—No puedo creer lo que estoy haciendo…
Segundo que pasaba se apilaba sobre la crispada conciencia de Laura. Se había subido al coche de una extraña, después de vivir una experiencia traumática con su novio. Bueno, exnovio. Tras ruptura, era sinónimo de mala decisión, o al menos eso pensaba ella.
—Dime, Laura. —Cogió el pintalabios y, mientras conducía a una mano, empezó a reseguir el contorno de su labio inferior—. ¿Qué tal tu griego?
La cara de ansiedad por las dudas acerca de su toma de decisiones se convirtió en una cara donde el arqueo de cejas imitaba una montaña rusa. Rusa, no griega.
—¿A qué te refieres?
Hubo una pausa. A la misteriosa mujer se le escapó una risita picarona. Una de esas capaces de irritar a cualquiera excepto a quien se le escapa. Había descubierto un chiste perfecto que podría explicarles a sus amigas al llegar a su destino. Uno que tenía que ver con un griego y un yogur caducado. Ya había acabado de arreglarse los labios cuando continuó:
—¿Sabes lo que en la vida nos hace ser como somos?
La pregunta era un acertijo un tanto fuera de lugar, o al menos eso pensó Laura. No supo qué responder. De momento, todas sus intervenciones daban lugar a situaciones confusas y vergonzosas, para ella. Prosiguió:
—El cambio.
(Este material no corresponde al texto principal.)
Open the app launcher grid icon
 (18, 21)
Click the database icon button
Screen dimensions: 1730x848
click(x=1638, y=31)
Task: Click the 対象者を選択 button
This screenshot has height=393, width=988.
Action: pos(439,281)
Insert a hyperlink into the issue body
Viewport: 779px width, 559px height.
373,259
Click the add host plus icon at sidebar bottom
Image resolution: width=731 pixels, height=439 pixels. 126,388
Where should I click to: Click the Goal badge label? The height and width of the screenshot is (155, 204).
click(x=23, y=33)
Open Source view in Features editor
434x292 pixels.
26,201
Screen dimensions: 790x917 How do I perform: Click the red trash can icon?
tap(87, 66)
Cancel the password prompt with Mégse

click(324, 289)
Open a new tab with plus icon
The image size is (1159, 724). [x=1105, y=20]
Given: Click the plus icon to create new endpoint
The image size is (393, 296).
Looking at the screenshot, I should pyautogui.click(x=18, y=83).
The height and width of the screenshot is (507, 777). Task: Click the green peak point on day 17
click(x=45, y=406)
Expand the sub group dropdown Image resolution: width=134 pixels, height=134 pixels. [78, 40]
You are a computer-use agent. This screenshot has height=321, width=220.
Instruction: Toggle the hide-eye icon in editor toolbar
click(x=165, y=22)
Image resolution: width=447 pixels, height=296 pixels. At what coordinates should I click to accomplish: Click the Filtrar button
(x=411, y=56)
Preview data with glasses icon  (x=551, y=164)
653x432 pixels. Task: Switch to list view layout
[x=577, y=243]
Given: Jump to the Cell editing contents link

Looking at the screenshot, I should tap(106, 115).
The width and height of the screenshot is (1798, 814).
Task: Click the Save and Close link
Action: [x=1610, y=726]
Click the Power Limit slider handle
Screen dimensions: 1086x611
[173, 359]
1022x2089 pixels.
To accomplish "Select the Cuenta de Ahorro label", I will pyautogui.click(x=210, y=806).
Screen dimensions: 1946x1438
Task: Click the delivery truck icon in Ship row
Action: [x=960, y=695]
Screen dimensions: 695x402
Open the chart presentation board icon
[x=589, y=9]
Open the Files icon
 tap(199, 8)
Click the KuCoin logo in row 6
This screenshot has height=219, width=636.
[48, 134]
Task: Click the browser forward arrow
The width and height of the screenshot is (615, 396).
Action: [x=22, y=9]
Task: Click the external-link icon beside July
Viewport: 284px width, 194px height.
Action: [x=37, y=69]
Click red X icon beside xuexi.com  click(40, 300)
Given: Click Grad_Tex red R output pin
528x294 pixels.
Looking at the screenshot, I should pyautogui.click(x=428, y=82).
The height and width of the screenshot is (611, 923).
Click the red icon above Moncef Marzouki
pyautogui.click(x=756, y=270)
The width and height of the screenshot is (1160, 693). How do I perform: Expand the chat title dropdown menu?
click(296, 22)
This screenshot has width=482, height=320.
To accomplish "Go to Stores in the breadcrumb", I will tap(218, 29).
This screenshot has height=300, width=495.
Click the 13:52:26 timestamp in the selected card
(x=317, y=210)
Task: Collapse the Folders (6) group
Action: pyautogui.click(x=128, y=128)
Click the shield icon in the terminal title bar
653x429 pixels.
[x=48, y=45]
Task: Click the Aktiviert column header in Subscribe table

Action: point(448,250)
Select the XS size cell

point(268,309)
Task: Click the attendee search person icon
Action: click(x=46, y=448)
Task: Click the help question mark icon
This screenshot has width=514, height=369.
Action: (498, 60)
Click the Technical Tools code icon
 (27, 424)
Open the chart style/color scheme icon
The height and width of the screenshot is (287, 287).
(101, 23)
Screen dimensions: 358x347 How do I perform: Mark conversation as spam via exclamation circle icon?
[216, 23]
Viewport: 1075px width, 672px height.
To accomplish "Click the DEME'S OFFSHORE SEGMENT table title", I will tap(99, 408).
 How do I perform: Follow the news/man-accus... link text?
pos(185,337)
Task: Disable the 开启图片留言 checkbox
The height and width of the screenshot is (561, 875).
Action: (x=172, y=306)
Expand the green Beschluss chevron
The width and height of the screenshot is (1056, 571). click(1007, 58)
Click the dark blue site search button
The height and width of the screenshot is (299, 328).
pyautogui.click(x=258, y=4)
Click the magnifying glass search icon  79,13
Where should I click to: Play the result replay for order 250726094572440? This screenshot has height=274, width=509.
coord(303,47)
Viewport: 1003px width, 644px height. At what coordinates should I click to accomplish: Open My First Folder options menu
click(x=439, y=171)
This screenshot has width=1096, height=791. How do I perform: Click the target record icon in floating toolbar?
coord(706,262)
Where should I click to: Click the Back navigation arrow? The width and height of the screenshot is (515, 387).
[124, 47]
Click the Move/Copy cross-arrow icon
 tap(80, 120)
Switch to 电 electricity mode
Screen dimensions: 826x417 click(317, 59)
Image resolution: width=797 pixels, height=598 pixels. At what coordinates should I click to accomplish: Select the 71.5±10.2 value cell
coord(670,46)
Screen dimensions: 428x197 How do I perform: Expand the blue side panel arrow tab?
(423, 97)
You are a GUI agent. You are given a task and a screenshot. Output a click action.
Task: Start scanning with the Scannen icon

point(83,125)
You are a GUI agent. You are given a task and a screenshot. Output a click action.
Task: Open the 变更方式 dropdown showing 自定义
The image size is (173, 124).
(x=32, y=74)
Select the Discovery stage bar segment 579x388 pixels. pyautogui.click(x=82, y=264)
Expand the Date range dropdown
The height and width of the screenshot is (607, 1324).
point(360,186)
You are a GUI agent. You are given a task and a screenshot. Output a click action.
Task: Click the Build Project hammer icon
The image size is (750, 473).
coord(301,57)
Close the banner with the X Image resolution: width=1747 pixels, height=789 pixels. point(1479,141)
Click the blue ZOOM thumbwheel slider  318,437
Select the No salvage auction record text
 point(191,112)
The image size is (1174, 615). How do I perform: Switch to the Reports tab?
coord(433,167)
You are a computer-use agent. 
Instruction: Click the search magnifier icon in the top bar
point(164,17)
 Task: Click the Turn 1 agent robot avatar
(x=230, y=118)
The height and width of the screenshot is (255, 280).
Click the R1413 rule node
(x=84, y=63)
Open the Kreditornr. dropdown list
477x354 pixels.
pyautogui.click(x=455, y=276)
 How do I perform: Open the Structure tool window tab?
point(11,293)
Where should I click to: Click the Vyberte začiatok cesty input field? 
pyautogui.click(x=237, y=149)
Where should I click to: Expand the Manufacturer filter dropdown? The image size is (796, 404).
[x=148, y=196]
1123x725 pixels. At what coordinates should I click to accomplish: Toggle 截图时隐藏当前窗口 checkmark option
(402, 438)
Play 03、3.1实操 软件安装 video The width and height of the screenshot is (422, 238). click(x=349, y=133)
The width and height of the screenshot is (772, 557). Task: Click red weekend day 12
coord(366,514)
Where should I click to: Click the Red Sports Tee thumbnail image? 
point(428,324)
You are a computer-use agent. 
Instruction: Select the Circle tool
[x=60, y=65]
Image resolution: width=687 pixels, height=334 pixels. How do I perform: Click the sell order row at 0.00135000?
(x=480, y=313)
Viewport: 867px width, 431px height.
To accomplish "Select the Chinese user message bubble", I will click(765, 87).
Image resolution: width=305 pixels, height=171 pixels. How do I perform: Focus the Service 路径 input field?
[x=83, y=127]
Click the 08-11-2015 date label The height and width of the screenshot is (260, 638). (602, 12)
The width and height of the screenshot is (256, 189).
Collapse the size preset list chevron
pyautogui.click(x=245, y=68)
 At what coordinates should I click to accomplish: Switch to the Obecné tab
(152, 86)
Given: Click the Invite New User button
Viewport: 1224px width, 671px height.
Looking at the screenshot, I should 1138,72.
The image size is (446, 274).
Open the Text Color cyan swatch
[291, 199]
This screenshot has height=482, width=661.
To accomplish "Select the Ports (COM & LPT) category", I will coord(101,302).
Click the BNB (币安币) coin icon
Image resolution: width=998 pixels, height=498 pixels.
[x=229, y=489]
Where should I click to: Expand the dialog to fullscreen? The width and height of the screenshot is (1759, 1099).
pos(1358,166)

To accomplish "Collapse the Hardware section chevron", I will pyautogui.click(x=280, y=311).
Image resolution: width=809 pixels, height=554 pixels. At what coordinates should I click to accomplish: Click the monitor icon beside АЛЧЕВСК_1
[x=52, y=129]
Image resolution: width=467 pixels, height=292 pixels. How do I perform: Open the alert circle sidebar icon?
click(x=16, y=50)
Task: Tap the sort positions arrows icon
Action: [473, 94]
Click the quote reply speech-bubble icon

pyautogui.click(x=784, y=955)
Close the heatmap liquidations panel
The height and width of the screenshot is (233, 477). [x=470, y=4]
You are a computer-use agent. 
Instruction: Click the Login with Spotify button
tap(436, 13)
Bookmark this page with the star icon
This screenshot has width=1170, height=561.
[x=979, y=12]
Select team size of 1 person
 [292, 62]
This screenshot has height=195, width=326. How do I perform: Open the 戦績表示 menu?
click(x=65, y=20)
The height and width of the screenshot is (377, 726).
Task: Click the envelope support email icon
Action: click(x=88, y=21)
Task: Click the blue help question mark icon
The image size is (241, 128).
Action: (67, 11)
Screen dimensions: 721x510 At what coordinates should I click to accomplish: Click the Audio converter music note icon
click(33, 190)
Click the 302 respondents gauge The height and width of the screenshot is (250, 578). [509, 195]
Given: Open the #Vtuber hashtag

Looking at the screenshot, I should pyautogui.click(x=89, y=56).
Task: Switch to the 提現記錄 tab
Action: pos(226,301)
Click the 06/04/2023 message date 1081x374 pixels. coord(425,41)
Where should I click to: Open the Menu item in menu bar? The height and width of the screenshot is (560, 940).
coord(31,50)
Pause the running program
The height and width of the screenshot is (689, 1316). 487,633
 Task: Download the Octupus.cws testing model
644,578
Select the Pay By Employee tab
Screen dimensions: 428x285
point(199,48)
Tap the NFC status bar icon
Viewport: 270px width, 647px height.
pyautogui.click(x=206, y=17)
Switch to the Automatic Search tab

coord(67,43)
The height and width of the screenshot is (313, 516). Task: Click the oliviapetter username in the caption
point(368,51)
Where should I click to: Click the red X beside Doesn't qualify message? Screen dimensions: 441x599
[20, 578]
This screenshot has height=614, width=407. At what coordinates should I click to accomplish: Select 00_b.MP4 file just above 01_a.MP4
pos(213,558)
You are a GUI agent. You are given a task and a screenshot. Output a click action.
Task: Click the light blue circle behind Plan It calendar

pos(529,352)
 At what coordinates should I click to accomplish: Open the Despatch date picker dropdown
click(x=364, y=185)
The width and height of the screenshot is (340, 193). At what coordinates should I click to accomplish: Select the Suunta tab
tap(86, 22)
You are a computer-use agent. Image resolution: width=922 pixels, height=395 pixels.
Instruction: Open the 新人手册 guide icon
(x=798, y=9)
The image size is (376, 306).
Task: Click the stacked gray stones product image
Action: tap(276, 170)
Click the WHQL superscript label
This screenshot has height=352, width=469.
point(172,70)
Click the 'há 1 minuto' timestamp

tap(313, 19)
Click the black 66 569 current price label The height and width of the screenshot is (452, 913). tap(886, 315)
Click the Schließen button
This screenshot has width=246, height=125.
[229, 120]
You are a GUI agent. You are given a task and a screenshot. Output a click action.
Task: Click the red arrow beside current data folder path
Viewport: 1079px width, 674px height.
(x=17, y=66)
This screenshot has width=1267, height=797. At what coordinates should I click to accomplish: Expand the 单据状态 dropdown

Somos como somos gracias al cambio —Casi suspiró—. La gente que no vive cambios se vuelve aburrida, un exceso de control se apodera de ellas, falta de entusiasmo, sorpresas. —Varios giros por la carretera—. Y los que continuamente viven en un tornado de cambios, no saben qué es lo verdaderamente importante, su mente se desorganiza y pierde la serenidad.
Laura escuchaba con atención. Después de todo, lo que decía tampoco parecía ilógico. Al menos, se identificaba con los del primer grupo.
—Dime, Laura, ¿has estado nunca con un griego? —Volvió a sonar una risita picarona dentro del coche.
Dieron varias vueltas con el coche mientras el torbellino de enigmas y acertijos agotaba la cansada mente de Laura, hasta que llegaron al aeropuerto.
—¿A qué demonios estás jugando? —se sobresaltó Laura al ver que entraban en el parking del aeropuerto.
Ahora quien arqueaba una ceja era la conductora. Le divertían el escepticismo y la inseguridad de la joven.
—Yo llevo jugando a este juego desde hace mucho tiempo, —Abrió la puerta del conductor y se lanzó hacia afuera—, y te aseguro que no hay día en el que no me arrepienta de no haber empezado antes.